Supplying vehicle batteries with the correct current is essential for charging stations, and it is the job of inverters to take care of this. New technologies are enabling better efficiency, not just with regard to losses, but also design complexity.
Inverters are a central component of every charging solution. Minimising charging time while simultaneously optimising system efficiency is a main focus when designing inverters for chargers.
Hybrid inverters use mains and solar energy
When charging the vehicle at home or at work, people normally want to use power from a photovoltaic system on the roof.
This is a topic for inverter technology: SolarEdge has developed the world’s first inverter with an integrated e-charge controller which combines photovoltaic systems and charging electric vehicles in one single piece of hardware.
The system allows the simultaneous use of mains power (= alternating current) and solar power (=direct current). As the powers are combined downstream of the circuit breaker, the charging speeds can exceed the in-built limits of the circuit breaker.
This means that homeowners with a single-phase inverter can charge their electric car up to 2.5 times faster than with a traditional charger. Moreover, system costs are reduced because the costs for the installation of a stand-alone charger and inverter are eliminated.
“SiC is considered the enabler to provide good efficiency, and a supply of 1,200 V devices is feasible. With more 800 V EVs coming, SiC is expected to grow quickly.”
Poshun Chiu, Technology & Market Analyst, Compound Semiconductors & Emerging Materials at Yole
Straight to the medium-voltage grid
Modern inverter technology can also play a role in reducing the number of required components in the field of DC fast-charging technology. Solid-state transformers (SST) are one example of this.

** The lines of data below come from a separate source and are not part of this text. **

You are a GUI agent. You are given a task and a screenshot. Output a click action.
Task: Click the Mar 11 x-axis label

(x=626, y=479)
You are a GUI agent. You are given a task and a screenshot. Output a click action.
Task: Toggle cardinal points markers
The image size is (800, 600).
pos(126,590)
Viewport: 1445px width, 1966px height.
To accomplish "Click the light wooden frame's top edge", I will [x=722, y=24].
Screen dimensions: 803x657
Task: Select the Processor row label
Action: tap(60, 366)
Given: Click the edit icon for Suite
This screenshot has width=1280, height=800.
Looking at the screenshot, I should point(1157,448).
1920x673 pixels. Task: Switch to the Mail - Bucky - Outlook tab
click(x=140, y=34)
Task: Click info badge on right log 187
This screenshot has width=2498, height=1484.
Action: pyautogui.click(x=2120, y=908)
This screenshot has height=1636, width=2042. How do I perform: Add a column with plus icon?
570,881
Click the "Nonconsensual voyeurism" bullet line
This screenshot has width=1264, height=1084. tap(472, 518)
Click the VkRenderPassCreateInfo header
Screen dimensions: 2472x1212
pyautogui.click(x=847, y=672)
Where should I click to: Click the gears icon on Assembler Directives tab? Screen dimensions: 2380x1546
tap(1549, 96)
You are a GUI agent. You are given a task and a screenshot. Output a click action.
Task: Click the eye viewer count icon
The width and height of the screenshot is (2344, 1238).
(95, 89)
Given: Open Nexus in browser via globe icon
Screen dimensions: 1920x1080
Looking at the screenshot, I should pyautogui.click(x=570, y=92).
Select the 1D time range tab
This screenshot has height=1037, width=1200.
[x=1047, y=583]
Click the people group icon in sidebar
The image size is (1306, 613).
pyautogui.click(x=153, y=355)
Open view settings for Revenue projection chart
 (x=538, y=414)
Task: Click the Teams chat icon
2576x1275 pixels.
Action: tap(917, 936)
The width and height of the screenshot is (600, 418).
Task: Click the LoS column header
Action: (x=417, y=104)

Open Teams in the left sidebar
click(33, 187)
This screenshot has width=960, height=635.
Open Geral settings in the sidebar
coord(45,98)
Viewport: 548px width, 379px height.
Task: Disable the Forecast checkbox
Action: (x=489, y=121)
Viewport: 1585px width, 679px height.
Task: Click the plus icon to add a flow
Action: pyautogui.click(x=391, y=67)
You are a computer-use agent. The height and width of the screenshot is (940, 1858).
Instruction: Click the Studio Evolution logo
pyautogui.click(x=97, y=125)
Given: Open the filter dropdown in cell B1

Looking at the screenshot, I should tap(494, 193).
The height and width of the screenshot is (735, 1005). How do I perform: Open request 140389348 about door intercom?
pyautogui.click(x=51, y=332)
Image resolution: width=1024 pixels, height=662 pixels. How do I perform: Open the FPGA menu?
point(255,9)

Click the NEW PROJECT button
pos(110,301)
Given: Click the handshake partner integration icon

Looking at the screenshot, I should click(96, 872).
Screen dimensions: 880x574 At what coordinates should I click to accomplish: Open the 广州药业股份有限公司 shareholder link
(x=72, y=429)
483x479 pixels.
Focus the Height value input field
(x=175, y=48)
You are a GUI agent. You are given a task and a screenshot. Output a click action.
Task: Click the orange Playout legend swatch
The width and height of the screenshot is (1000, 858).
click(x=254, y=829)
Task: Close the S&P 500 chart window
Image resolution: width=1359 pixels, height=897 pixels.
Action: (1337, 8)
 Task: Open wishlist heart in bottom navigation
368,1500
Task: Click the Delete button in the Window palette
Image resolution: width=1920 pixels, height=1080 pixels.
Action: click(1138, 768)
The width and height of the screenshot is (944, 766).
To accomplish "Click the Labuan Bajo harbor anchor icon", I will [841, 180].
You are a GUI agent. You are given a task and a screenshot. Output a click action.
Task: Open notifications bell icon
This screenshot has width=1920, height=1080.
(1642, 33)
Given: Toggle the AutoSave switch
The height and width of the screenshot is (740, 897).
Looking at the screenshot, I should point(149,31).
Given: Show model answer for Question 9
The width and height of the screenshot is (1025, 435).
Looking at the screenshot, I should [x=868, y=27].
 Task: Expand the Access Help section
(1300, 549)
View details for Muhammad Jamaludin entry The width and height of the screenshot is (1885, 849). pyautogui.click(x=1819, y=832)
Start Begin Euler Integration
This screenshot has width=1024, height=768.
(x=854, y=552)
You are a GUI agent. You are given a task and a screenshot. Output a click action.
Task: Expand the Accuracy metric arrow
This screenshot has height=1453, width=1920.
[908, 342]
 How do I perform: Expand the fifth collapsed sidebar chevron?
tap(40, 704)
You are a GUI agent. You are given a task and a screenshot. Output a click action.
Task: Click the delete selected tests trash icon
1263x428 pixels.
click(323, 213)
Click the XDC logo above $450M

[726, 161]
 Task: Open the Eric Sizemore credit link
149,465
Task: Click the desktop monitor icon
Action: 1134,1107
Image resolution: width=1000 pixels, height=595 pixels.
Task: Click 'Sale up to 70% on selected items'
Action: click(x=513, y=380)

They are composed of silicon-carbide-based power electronic transformer stages which allow greater flexibility in controlling power distribution networks.
Depending on requirements, they make seamless AC-DC and DC-AC conversions possible. When used in charging stations, they can charge various types of vehicle battery with different voltage and performance levels.
In particular, SST technology makes direct connection to the medium-voltage grid of the energy supplier possible, without any additional equipment for energy conversion and the associated commissioning.
More efficiency with silicon carbide
Another important trend for inverter technology is the transition to silicon carbide semiconductors. They offer an array of advantages in comparison to traditional power semiconductors made from silicon.
They enable faster switching speeds, lower inductance and capacities, all of which results in smaller component sizes.
With this, smaller chargers can be built that work at a higher efficiency and require less cooling than their silicon equivalents.
This means that it is possible to design simpler charging systems, while still delivering higher charging efficiency and reliability than silicon alternatives.